In deze zaak, behandeld door de Rechtbank Limburg op 22 augustus 2018, vordert de eiseres dat de gedaagde wordt veroordeeld tot betaling van een lening van € 8.566,15, vermeerderd met wettelijke rente. De eiseres stelt dat de gedaagde in 2015 dit bedrag van haar heeft geleend en dat er een terugbetalingsplan zou worden opgesteld na de beëindiging van hun affectieve relatie. De gedaagde betwist echter de lening en stelt dat hij nooit geld van de eiseres heeft ontvangen. Hij voert aan dat de e-mail waarin de lening wordt erkend, niet door hem is verzonden, en dat hij mogelijk niet de enige toegang tot zijn e-mail heeft gehad.
De kantonrechter oordeelt dat de bewoordingen in de e-mail van 18 augustus 2016, verzonden vanuit het e-mailadres van de gedaagde, niet anders kunnen worden geïnterpreteerd dan als erkenning van de lening. Echter, om te bevestigen dat de e-mail daadwerkelijk van de gedaagde afkomstig is, moet het IP-adres van waaruit de e-mail is verzonden worden achterhaald. De kantonrechter is voornemens een deskundige te benoemen om deze kwestie te onderzoeken.
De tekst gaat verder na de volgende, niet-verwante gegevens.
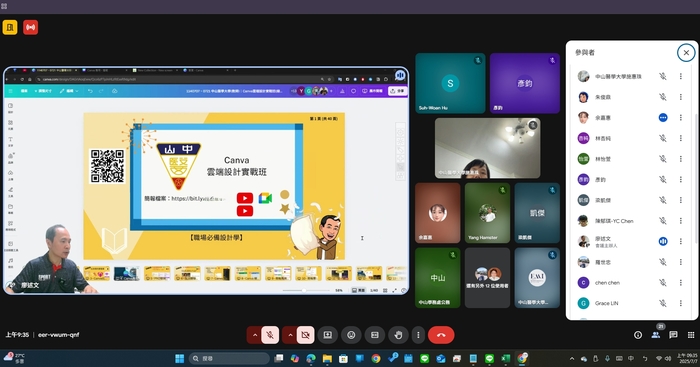Show hidden system tray icons chevron

coord(572,359)
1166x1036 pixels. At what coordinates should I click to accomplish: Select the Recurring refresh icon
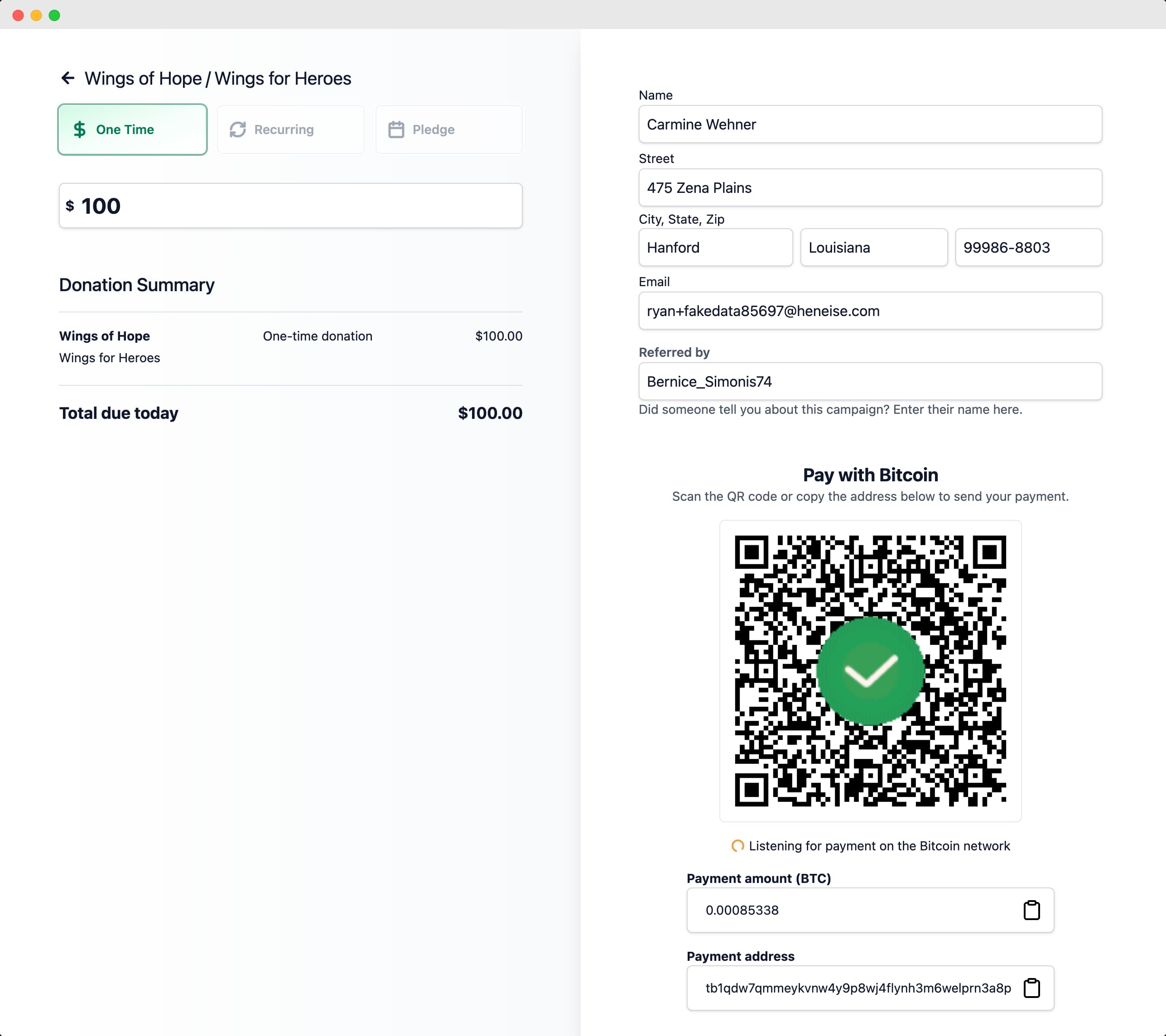(238, 130)
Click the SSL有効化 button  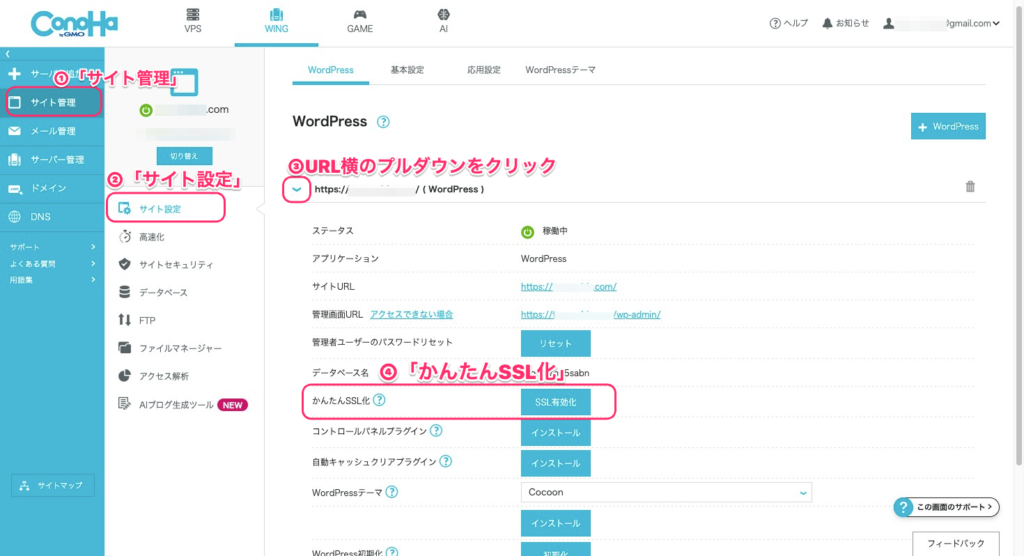555,401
De eiseres is in beginsel verantwoordelijk voor de kosten van de deskundige, maar omdat zij met een toevoeging procedeert, wordt haar geen voorschot opgelegd. De kantonrechter overweegt dat als blijkt dat de e-mail van het IP-adres van de gedaagde afkomstig is, de vordering van de eiseres zal worden toegewezen. Als dit niet kan worden vastgesteld, zullen de vorderingen van de eiseres worden afgewezen. De zaak is verwezen naar de rolzitting voor verdere uitlating door beide partijen.